For example today it is quite possible to have Javascript OO code that runs more efficiently than, say, calling through structs of function pointers in C, since modern compilers have morphed into such strange runtime beasts that they can make (and test at runtime for) stronger assumptions about the contents of those pointers than a traditional compiler ever could. Where an indirect call in a traditional C compiler will only ever be at best "CALL [rax]" (assuming no indirection required to implement dynamic linking), newer implementations might inline the called function entirely, all dependent on what input the program happens to have been fed on a particular run.

This trend is why I'm not certain of the odds for less expressive languages in medium term. Instead of a struct of function pointers, imagine an inheritance chain of structs of function pointers. Although it can be implemented in C it is a native concept in Javascript, and one that compilers can already optimize. While the JS compiler has explicit information fundamental to the language to infer this structure from (and version any dependent objects to implement a runtime guard), we aren't nearly at the point where our compilers can deduce such an idiom in C or assembly, optimize for it, or solve a huge satisfiability problem at runtime in order to produce guards for it.

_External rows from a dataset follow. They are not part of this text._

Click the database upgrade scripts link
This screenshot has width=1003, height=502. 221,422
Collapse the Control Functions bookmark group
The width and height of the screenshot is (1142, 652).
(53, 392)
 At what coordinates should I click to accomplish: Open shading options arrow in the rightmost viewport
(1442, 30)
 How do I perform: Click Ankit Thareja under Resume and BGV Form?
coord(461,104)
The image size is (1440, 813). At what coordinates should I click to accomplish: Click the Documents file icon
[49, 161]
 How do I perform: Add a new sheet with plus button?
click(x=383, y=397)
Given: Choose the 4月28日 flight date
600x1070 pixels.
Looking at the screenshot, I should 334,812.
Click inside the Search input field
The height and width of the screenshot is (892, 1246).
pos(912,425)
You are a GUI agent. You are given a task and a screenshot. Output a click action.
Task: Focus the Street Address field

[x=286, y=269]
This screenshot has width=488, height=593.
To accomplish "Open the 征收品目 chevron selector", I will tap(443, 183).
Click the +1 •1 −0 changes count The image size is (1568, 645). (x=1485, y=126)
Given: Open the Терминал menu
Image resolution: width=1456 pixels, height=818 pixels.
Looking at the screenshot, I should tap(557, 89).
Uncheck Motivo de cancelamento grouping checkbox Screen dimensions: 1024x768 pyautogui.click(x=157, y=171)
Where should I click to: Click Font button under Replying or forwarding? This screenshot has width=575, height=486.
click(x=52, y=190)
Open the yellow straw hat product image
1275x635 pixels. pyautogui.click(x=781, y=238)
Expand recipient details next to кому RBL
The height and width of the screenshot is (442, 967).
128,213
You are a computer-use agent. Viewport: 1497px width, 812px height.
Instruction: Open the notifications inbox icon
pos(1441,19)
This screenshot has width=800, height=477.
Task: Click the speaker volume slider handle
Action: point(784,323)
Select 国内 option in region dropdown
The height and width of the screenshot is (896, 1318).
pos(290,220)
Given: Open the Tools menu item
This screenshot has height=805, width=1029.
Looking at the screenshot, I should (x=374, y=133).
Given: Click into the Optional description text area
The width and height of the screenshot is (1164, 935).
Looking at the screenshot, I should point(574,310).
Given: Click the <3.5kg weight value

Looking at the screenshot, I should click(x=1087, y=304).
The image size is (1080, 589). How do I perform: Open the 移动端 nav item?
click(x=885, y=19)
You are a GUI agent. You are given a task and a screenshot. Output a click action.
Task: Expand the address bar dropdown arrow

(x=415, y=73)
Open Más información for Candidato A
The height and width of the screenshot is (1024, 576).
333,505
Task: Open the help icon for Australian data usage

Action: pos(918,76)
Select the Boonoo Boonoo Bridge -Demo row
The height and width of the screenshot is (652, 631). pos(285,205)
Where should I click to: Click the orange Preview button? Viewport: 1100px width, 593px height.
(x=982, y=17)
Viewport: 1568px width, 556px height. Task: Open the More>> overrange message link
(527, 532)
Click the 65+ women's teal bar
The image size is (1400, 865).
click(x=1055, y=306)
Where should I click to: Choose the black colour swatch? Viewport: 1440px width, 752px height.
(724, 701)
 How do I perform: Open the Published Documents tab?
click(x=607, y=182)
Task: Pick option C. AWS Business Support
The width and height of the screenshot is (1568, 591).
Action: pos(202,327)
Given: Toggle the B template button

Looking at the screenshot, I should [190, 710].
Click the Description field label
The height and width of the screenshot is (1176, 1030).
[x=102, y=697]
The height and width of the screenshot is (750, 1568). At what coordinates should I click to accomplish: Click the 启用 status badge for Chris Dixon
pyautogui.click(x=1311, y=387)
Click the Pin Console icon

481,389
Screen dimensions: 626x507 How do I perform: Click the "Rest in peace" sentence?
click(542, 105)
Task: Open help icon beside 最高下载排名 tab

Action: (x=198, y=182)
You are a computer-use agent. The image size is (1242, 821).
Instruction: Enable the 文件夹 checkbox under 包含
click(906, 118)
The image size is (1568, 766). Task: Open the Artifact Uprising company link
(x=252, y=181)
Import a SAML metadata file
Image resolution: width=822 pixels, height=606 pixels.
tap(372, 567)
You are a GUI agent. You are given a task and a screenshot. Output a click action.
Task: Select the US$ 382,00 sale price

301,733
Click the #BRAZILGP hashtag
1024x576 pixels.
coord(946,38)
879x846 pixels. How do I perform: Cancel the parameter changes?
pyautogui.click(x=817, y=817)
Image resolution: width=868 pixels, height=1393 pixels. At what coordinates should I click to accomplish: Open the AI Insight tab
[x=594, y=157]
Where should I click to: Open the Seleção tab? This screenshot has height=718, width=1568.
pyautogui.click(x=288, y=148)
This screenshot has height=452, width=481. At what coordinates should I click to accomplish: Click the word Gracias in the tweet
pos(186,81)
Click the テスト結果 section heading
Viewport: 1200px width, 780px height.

It naturally follows that the more semantic information a compiler has available to it, the better chance, at least in the medium term (10-20 years?) it has of applying tractable optimizations.

1 comments

This sounds like the Sufficiently Smart Compiler line of reasoning that was supposed to make Itanium the architecture of the future and has been forecast to make high-level languages faster than C any day now. In practice, the extra costs imposed by high-level languages (and in particular, the loss of memory management control) have outweighed the benefit of extra high-level information consistently for decades. And I see no reason why this will change.

In particular, the the optimizing VMs you are describing still have to be written in something. The proof is in the pudding: no serious language runtime is written in anything other than C or C++. The argument that C is being displaced will be an empty one until you start to see language runtimes being written in something else.

(Just to clarify, since another commenter missed this distinction earlier: I'm talking specifically about VMs/runtimes, not ahead-of-time compilers. Compilers are frequently written in non-C languages because an ahead-of-time transformation doesn't have the same stringent efficiency and resource usage requirements that language runtimes do).